Andrew Bacevich on the war: "So what tentative judgments can we offer regarding the ongoing [war formerly known as the global war on terrorism]? Operationally, a war launched by the conventionally minded has progressively fallen under the purview of those who inhabit what Dick Cheney once called “the dark side,” with implications that few seem willing to explore. Strategically, a war informed at the outset by utopian expectations continues today with no concretely stated expectations whatsoever, the forward momentum of events displacing serious consideration of purpose. Politically, a war that once occupied center stage in national politics has now slipped to the periphery, the American people moving on to other concerns and entertainments, with legal and moral questions raised by the war left dangling in midair."
posted by crayz (20 comments total) 7 users marked this as a favorite

 
The military industrial complex neither needs or sustains a solid reason for conflict...the bottom line knows no borders
posted by kitbuoy at 11:49 AM on February 20, 2012 [1 favorite]


Your link is broken. Here's a working one.
posted by empath at 11:50 AM on February 20, 2012


Strategically, a war informed at the outset by utopian expectations continues today with no concretely stated expectations whatsoever, the forward momentum of events displacing serious consideration of purpose.

Politically, a war that once occupied center stage in national politics has now slipped to the periphery, the American people moving on to other concerns and entertainments, with legal and moral questions raised by the war left dangling in midair.


Realistically, the American people: IMMA WATCH TEEVEE!
posted by delfin at 11:51 AM on February 20, 2012


Politically, a war that once occupied center stage in national politics has now slipped to the periphery,

Follow the Republican motto - if you can't pay for it don't do it.

Make paying for the kinetic conflicts in the NOW they way its done. Such an action would 'move the conversation forward'.
posted by rough ashlar at 11:52 AM on February 20, 2012 [1 favorite]


empath - Thanks, that's much better. I've asked the mods to swap the links
posted by crayz at 11:55 AM on February 20, 2012


When there is no state agent behind terrorism, the military is tasked with an ever longer and increasingly vague mission. This is great for defense contractors, but no so great for people who serve.

Politically, a war that once occupied center stage in national politics has now slipped to the periphery, the American people moving on to other concerns and entertainments, with legal and moral questions raised by the war left dangling in midair.

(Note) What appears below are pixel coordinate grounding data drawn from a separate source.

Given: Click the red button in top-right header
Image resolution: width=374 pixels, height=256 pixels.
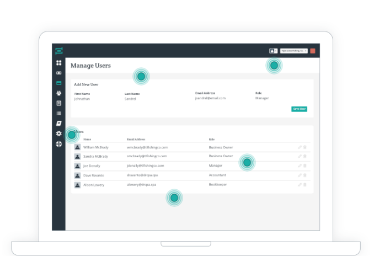Looking at the screenshot, I should (x=312, y=51).
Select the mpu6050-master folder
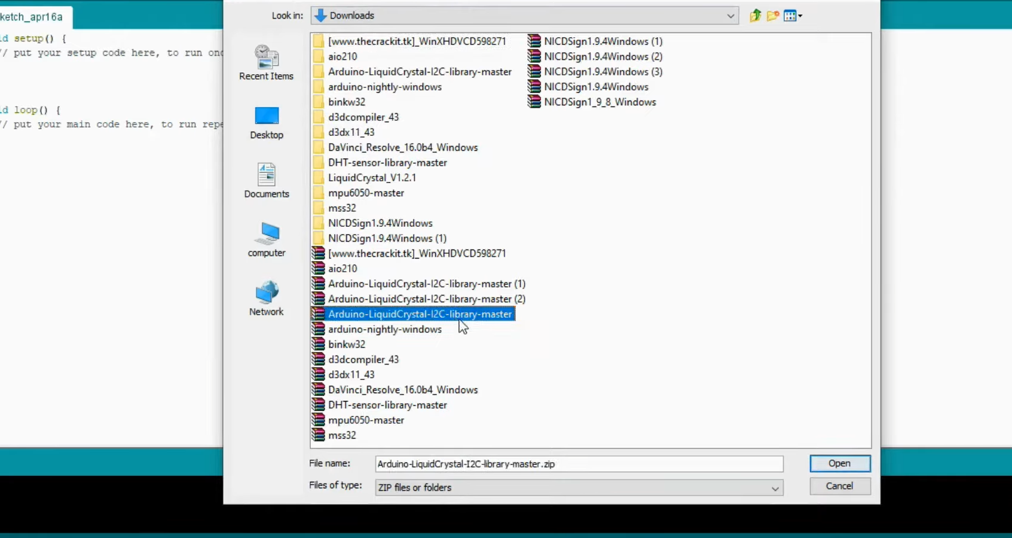The width and height of the screenshot is (1012, 538). coord(365,193)
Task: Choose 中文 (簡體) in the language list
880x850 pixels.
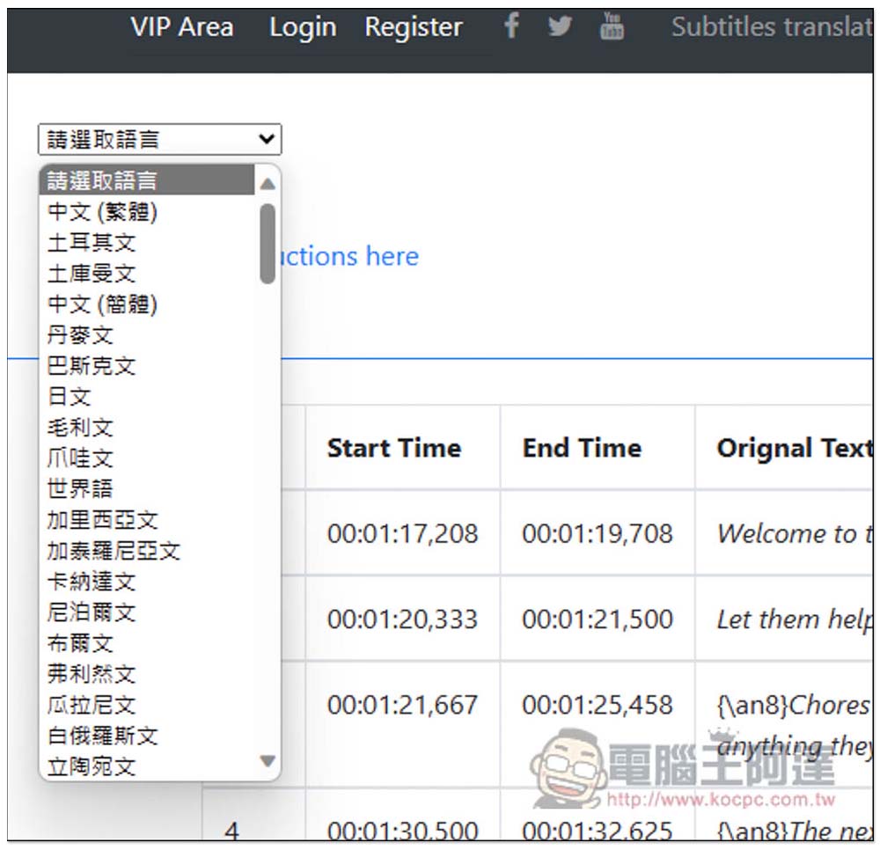Action: (x=146, y=304)
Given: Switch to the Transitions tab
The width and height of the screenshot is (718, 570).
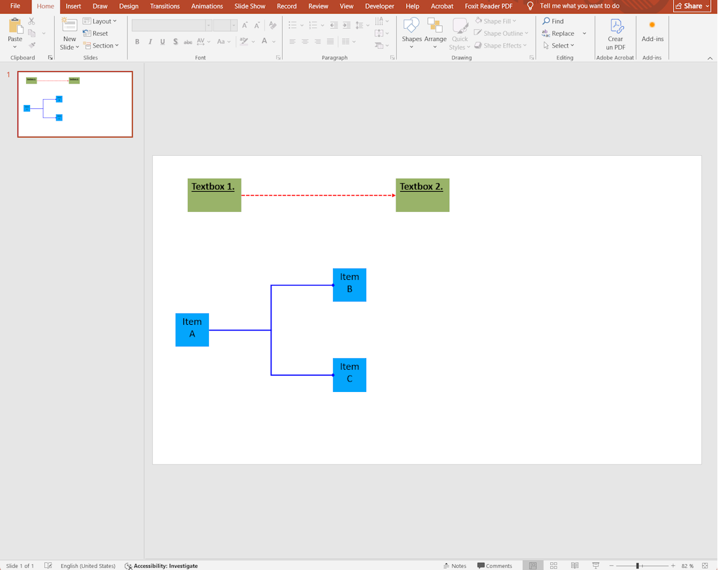Looking at the screenshot, I should point(164,6).
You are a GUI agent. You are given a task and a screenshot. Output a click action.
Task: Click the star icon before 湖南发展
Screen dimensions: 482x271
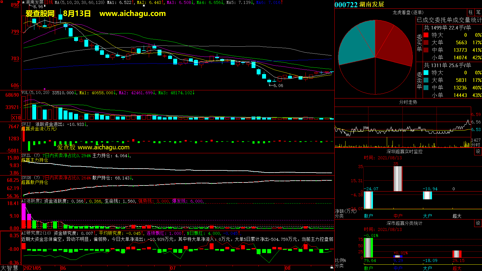(x=23, y=2)
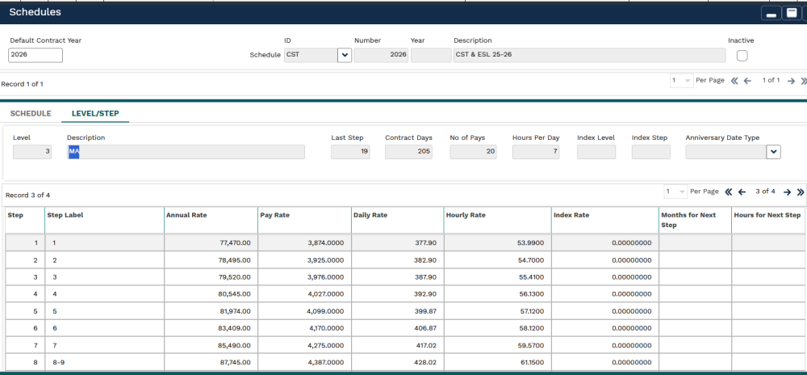Jump to first level in '3 of 4' pager

click(x=729, y=192)
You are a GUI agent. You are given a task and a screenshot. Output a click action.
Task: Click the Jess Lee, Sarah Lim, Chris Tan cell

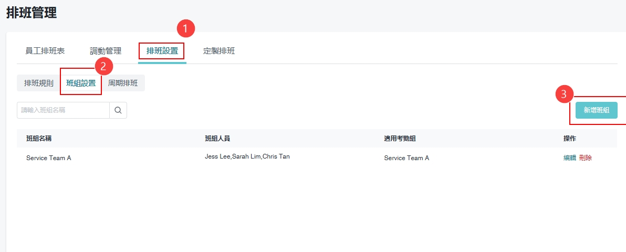tap(247, 156)
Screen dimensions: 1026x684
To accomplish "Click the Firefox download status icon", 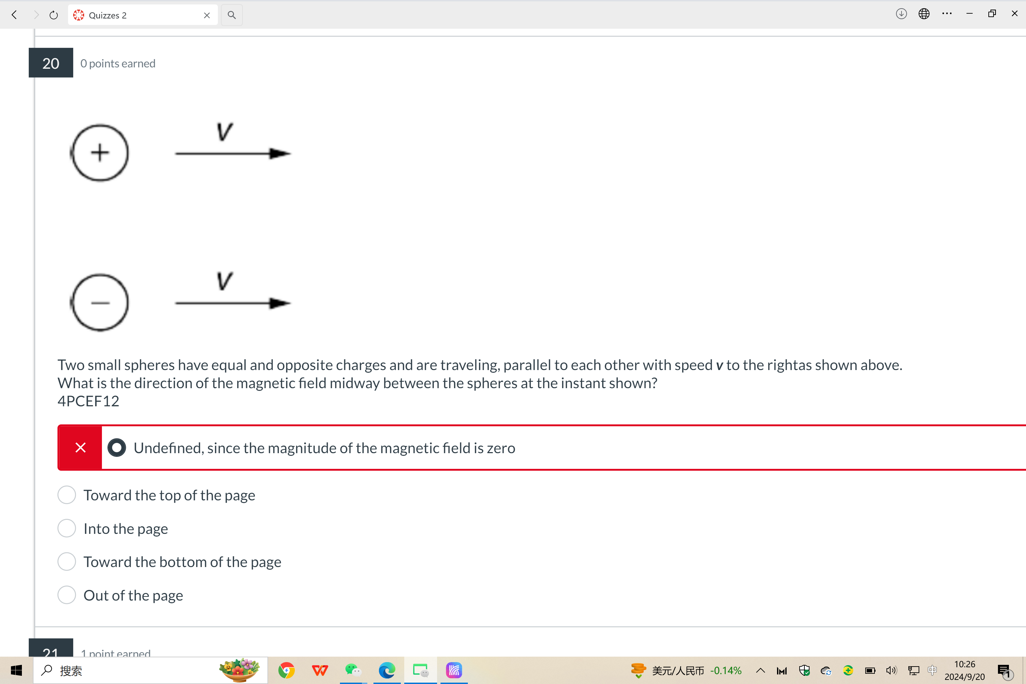I will pyautogui.click(x=902, y=14).
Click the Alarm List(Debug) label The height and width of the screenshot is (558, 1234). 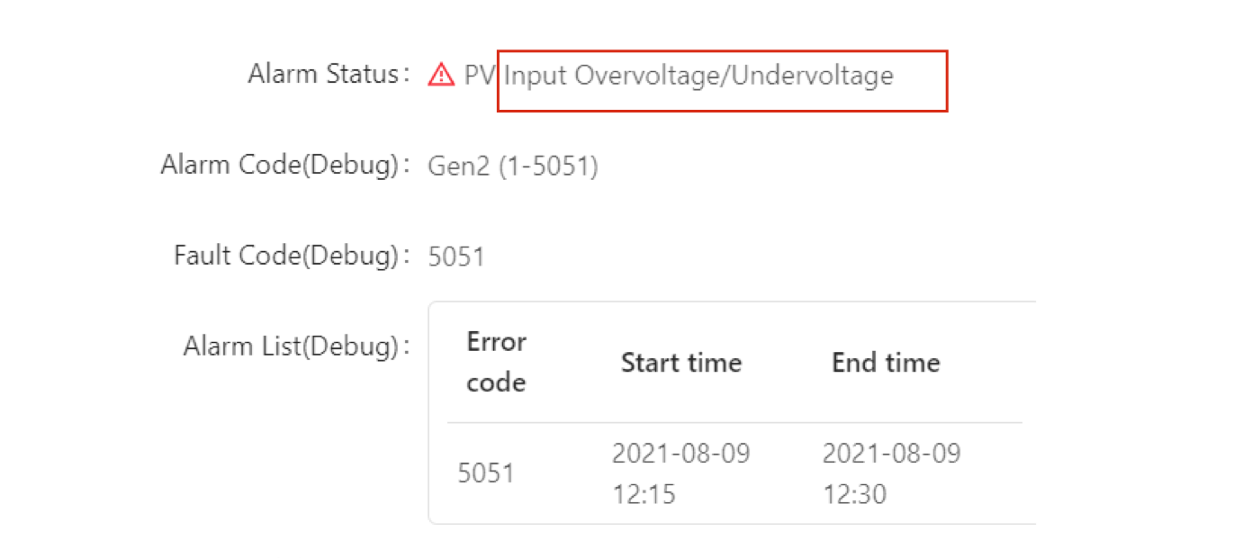(x=290, y=347)
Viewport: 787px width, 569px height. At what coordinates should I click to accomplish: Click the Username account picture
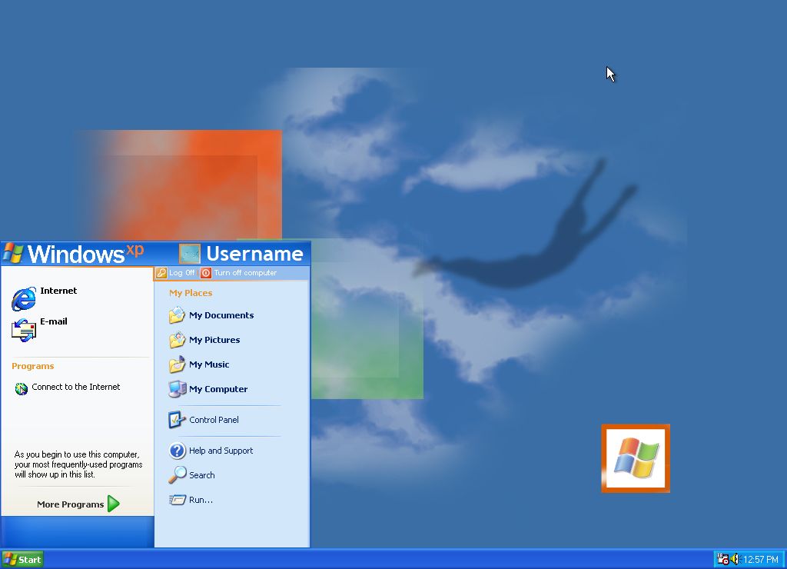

It's an election year and candidates probably don't want to touch the issue of war too much, but the public is already busy with subsidizing the NFL:

“Everybody recognizes that the Giants deserve a parade,” said Paul Rieckhoff, founder and executive director of Iraq and Afghanistan Veterans of America. But, he added, “If a football team gets a parade, shouldn’t our veterans?”

Mayor Michael R. Bloomberg, who has long expressed his regret that the United States did not do a better job honoring veterans of the Vietnam War in the 1970s, has cited advice from the Pentagon in deciding it was not appropriate to hold a parade while American soldiers are still fighting in Afghanistan.


It's a complex time, priorities are weird. Please pass the remote.
posted by Blazecock Pileon at 12:18 PM on February 20, 2012


Yet even as the troops continue marching hither and yon, the conflict's narrative has become increasingly difficult to discern.

Difficult to discern? America and her erstwhile ally are primed to blow Iran to hell and the run-up to this war seems even less controversial than the run-up to Iraq. The press is full of happy, happy talk about destroying Iran and both American presidential parties offer their enthusiastic support. There is not even a blush of the pale opposition that arose in the run-up to the war on Iraq.

If one considers - as I do - that the GWOT was just part of the post 1979 stategy to destroy Iran, I'd say things are going better for the planners of the GWOT than they could possibly have been imagined. It was always intended as Iraq moved into the periphery that Iran would be moved into the cross-hairs and here we are.

The only thing left is to dress some commandos in Polish uniforms, have them fire a missile at an American ship, and the counter-attack can begin.
posted by three blind mice at 12:19 PM on February 20, 2012 [4 favorites]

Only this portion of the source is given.